Walter Schwarz

Until Hitler’s rise to power, Walter, Elizabeth, and their son Heinz Schwarz enjoyed a normal family life in Berlin, Germany. Walter owned a clothing store and treated his diverse clientele with universal kindness. Heinz loved school, and played with Jewish and Christian children alike. Walter was a proud veteran; he had served in the German Army in WWI and was awarded an Iron Cross medal by Germany for bravery in combat. The Schwarz family was also Jewish – but like most German Jews, considered themselves full members of German society and loyal citizens.

Heinz was only six when Adolf Hitler became German Chancellor in 1933. Germany underwent drastic change in the following year at the hands of the Third Reich; Dachau concentration camp was established, thousands of “un-German” books were publicly burned, and new laws excluded Jews from civil service positions and mandated the forced sterilization of the disabled. The Schwarz family was not unaffected; in the summer of 1938, Walter was forced to “give up” his business to a non-Jew. That same year, the Schwarz family was issued identification documents stamped with a large “J” to easily identify them as Jewish. The following spring, the last trace of normalcy disappeared from Heinz’s life when he was forced to leave his German school.

Like many Jewish veterans, Walter Schwarz believed that his service to the fatherland in WWI would save his family from Nazi persecution. He saw his Iron Cross medal as a guarantee of his family’s safety. The tradition of the Iron Cross began with the Prussian King Friedrich Wilhelm III in 1813, during the Napoleonic Wars. Walter’s cross, embellished with Wilhelm’s initials and the year Iron Crosses were created, symbolized the medal’s history. However, as the Schwarz family cherished their protective medallion, a new generation of the Iron Cross was being forged, each carved with a sinister swastika.

In April of 1939, Walter purchased passage for the family to Shanghai and the family joined the Jewish refugee community there. Heinz turned 12 during the two-month journey. In Shanghai, Jewish immigrants found themselves relying on charity and living in cramped conditions. Despite such hardships, the Schwarzes valued their freedom and became members of Shanghai’s Jewish community.
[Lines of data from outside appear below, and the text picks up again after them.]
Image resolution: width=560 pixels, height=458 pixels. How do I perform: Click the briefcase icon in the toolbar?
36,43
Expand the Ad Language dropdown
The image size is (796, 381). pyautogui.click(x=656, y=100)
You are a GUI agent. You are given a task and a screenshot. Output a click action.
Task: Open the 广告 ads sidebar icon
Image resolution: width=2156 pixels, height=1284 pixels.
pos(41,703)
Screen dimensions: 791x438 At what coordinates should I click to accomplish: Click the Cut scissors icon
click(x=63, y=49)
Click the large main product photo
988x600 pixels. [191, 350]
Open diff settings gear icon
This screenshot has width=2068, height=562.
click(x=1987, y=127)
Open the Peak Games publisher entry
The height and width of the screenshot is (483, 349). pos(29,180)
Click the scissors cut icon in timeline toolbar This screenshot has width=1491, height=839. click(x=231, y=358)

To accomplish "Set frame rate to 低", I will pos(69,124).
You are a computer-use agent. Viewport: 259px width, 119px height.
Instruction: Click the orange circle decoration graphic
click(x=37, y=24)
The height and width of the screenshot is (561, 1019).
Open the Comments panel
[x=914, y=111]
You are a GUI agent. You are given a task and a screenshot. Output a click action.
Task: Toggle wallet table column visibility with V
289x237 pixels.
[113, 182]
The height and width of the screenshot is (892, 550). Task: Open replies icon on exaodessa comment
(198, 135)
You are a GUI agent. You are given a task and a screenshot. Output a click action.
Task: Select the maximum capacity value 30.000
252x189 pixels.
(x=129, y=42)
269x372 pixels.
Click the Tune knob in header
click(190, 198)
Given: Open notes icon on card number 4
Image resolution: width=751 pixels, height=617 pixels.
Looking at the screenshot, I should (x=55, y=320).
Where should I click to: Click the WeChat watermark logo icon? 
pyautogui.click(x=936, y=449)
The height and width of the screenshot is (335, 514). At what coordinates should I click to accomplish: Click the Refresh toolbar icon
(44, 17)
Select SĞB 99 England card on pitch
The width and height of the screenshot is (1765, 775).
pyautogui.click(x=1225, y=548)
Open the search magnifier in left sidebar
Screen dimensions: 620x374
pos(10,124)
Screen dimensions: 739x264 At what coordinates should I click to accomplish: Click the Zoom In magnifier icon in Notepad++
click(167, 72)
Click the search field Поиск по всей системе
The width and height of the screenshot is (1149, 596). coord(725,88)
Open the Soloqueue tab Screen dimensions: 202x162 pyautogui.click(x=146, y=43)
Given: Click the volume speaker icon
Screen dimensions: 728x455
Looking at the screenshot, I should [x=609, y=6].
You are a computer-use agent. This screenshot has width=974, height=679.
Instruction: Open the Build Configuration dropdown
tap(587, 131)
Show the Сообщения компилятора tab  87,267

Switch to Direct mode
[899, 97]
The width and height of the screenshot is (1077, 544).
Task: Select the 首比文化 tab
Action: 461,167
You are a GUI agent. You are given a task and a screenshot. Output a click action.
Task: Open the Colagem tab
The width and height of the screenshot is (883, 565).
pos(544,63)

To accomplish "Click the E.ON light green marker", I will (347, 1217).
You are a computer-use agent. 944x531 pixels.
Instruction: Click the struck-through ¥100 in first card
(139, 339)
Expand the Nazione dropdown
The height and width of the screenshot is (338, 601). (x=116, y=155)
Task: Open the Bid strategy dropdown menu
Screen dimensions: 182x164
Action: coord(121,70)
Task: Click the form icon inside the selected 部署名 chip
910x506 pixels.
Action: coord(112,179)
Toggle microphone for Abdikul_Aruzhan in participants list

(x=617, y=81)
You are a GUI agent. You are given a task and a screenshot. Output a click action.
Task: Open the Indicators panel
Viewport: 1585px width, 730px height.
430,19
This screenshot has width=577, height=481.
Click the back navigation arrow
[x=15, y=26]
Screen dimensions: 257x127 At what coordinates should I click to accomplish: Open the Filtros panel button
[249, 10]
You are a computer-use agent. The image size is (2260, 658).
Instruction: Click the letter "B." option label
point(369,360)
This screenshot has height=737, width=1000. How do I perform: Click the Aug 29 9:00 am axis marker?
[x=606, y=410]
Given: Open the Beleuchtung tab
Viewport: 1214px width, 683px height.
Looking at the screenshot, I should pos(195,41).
In 1948, the family was finally legally and financially able to leave Shanghai for San Francisco. They became naturalized U.S. citizens and registered to vote. Walter only lived for five more years before his death in 1953. Heinz Schwarz lived in Seattle for many years, and when he passed away in 2010, his estate donated his father’s Iron Cross, along with other family artifacts, to the Holocaust Center for Humanity.